Gather every line of the data that contains the word "Where", and copy each one out in full. Case counts, so only that capitalization matches.

..............................

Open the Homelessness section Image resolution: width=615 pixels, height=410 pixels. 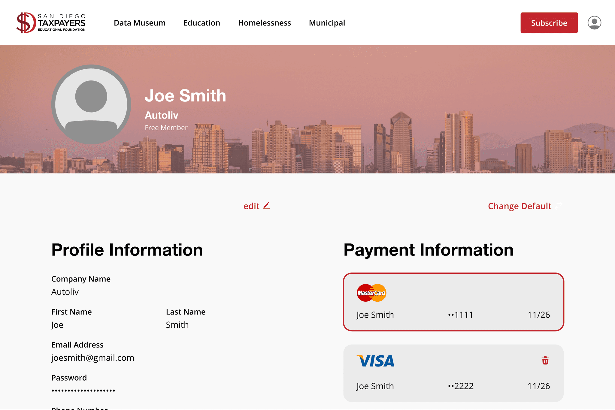[264, 23]
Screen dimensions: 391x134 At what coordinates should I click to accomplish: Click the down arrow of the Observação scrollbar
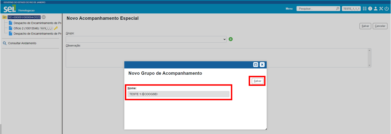pyautogui.click(x=370, y=66)
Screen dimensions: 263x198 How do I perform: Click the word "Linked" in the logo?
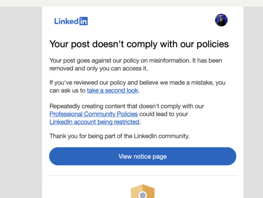[66, 21]
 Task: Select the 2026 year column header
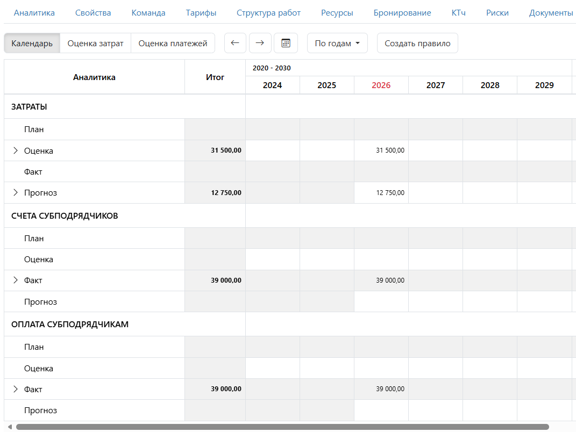pos(381,85)
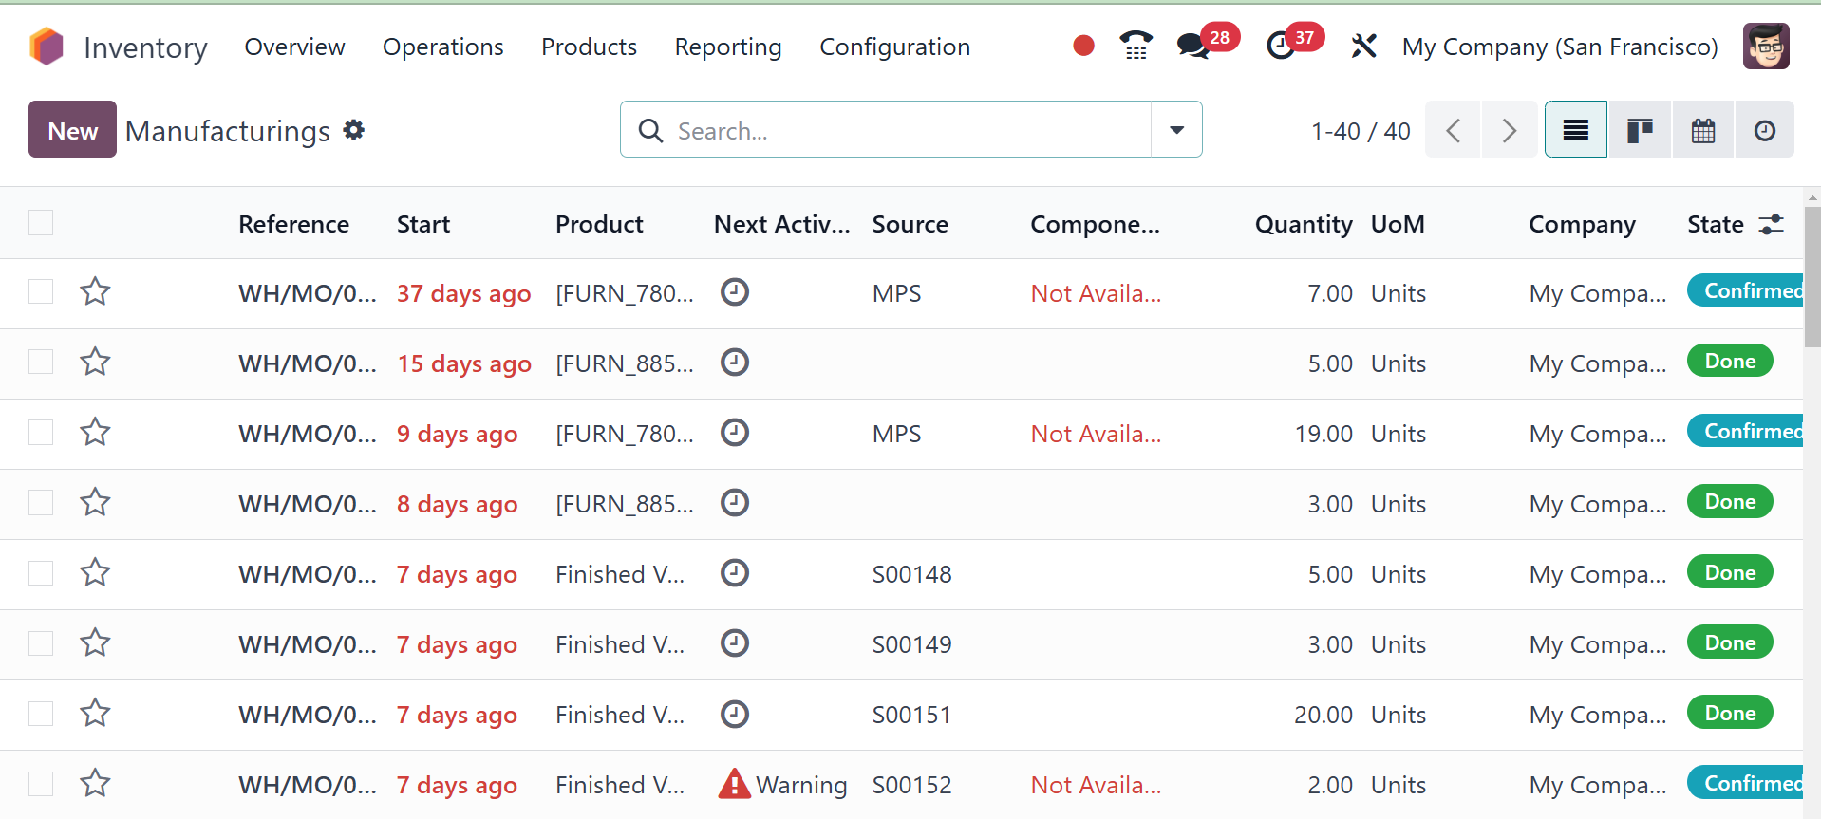The image size is (1821, 819).
Task: Switch to Kanban view
Action: coord(1640,130)
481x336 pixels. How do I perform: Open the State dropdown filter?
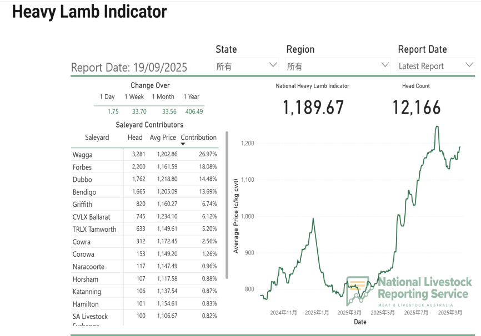click(x=247, y=66)
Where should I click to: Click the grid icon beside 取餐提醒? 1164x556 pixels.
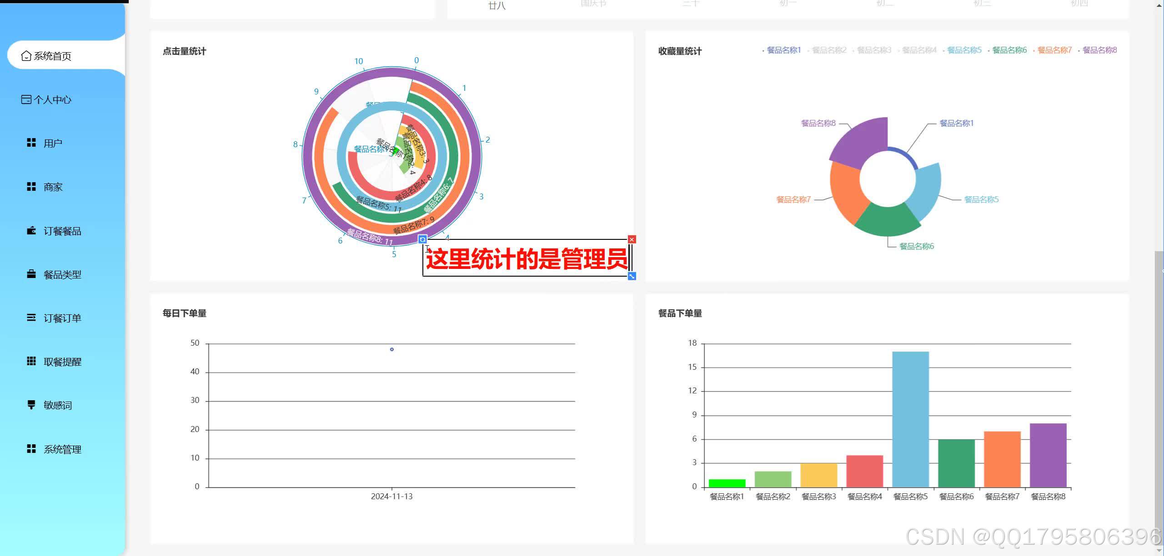31,361
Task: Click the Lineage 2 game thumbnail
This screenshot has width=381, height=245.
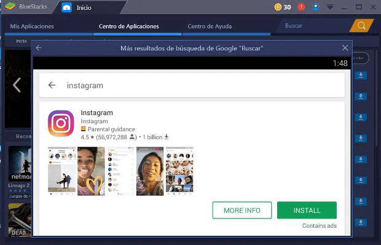Action: click(20, 164)
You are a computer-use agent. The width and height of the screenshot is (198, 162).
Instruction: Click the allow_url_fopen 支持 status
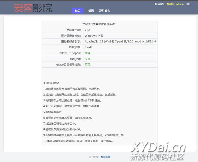point(87,53)
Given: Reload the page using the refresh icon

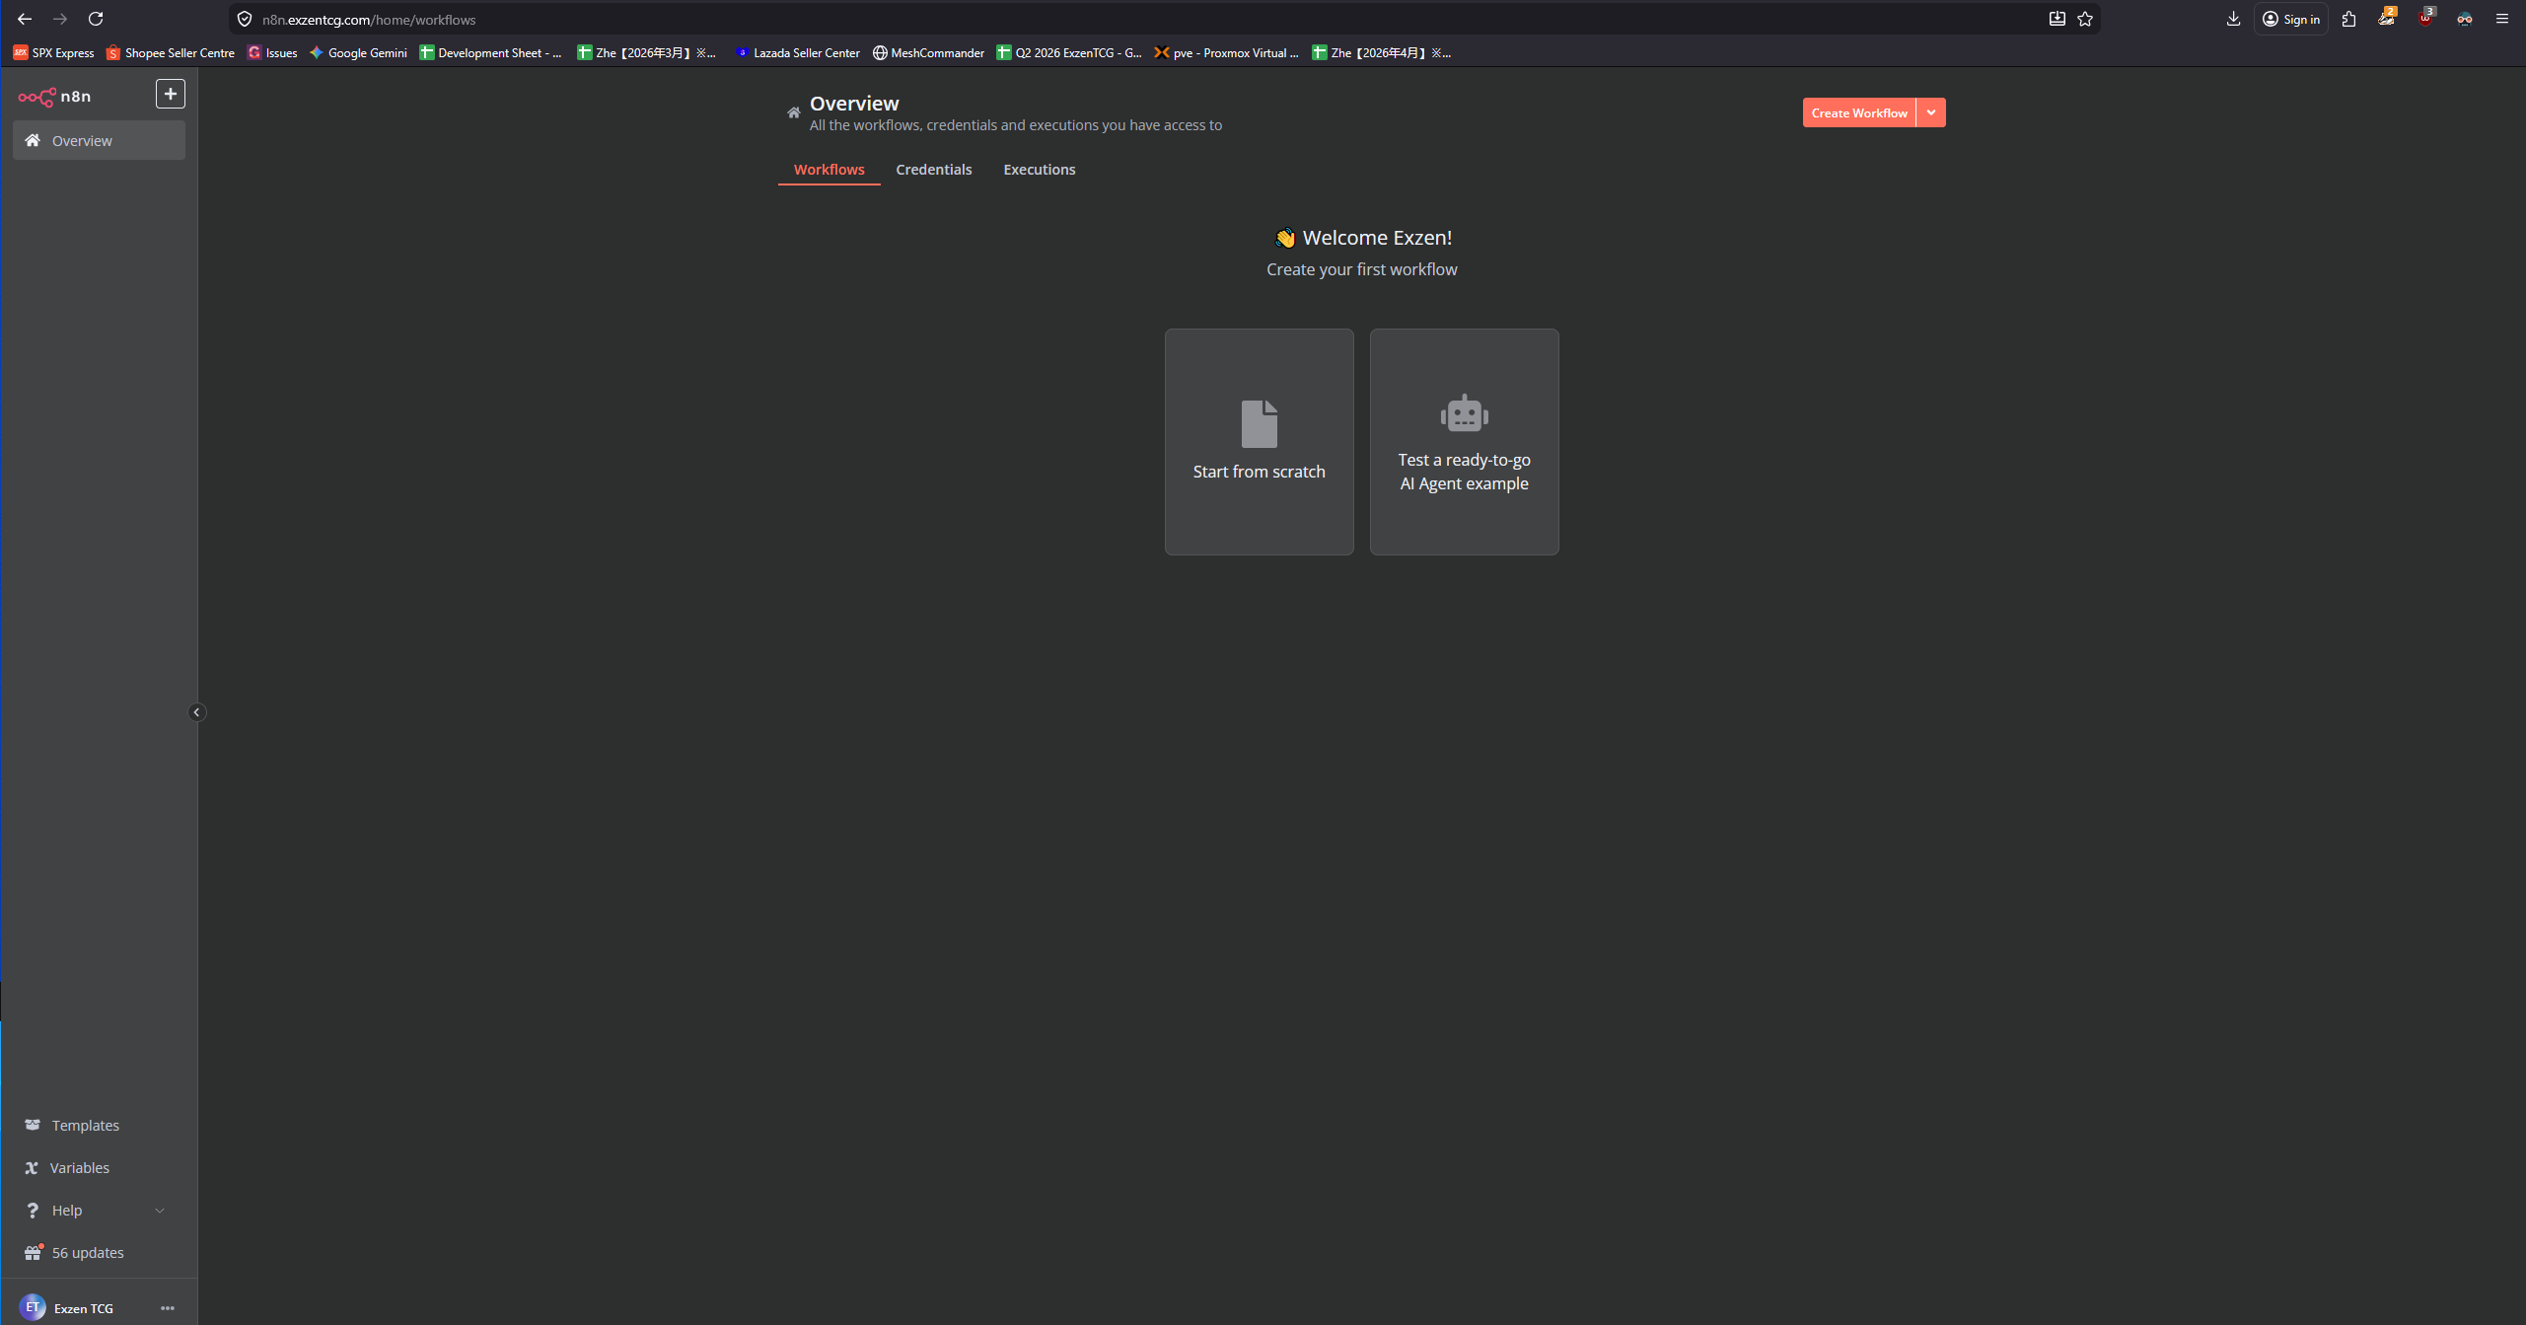Looking at the screenshot, I should 97,19.
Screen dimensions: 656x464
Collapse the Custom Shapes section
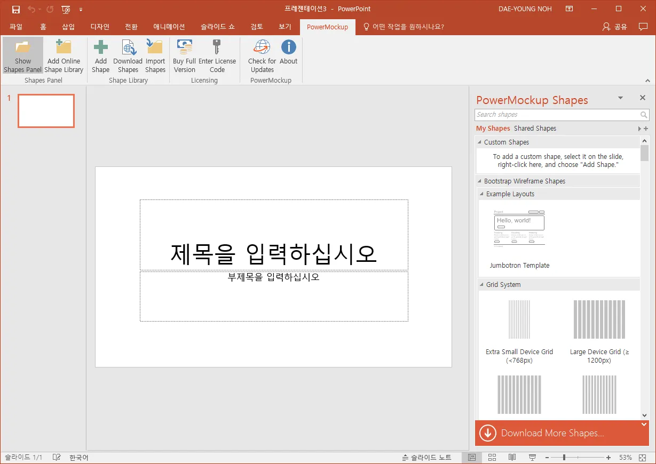[x=479, y=142]
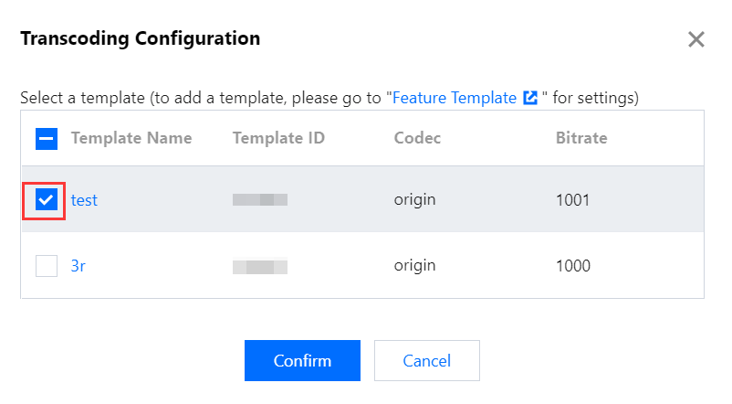The height and width of the screenshot is (404, 732).
Task: Open the Feature Template link
Action: (x=454, y=97)
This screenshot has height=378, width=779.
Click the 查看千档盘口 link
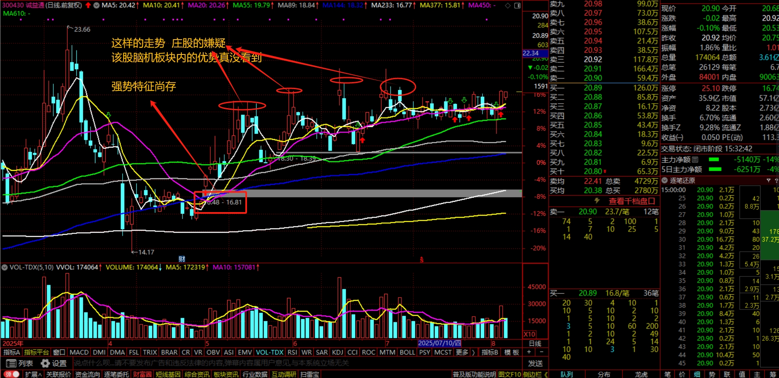[x=632, y=201]
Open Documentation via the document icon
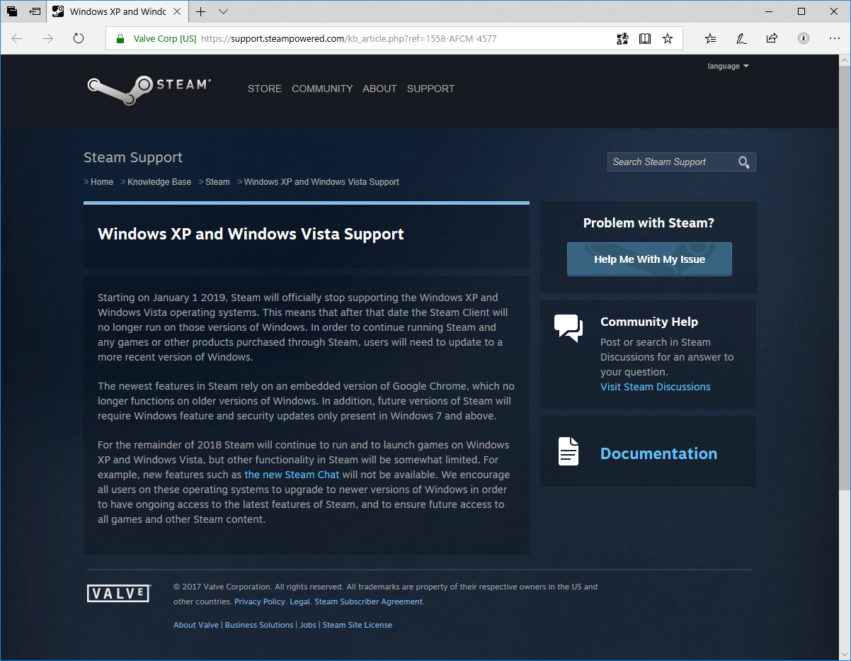 coord(567,451)
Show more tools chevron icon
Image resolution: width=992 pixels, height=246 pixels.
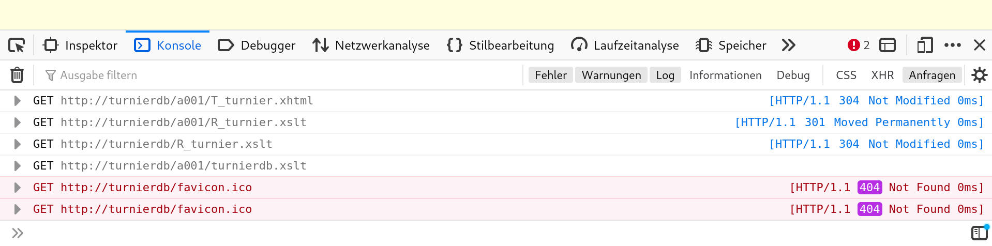pyautogui.click(x=788, y=45)
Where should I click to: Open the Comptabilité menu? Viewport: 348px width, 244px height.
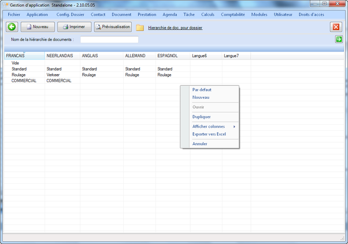(232, 14)
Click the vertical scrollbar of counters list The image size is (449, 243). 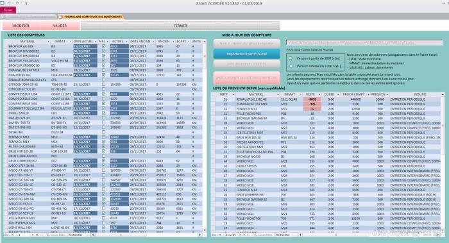point(205,136)
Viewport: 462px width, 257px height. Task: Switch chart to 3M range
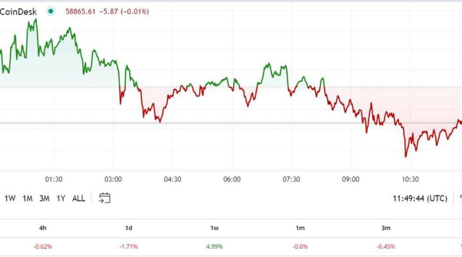pyautogui.click(x=44, y=198)
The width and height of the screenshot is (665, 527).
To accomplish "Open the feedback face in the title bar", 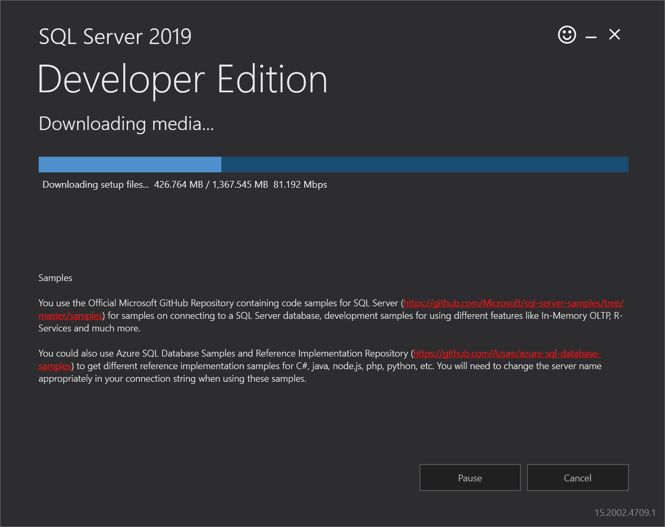I will tap(567, 35).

..............................

### Response below
Where should I click to: Click the grid icon beside 取餐提醒? 1164x556 pixels.
Where should I click to: Open the Comptabilité menu? Viewport: 348px width, 244px height.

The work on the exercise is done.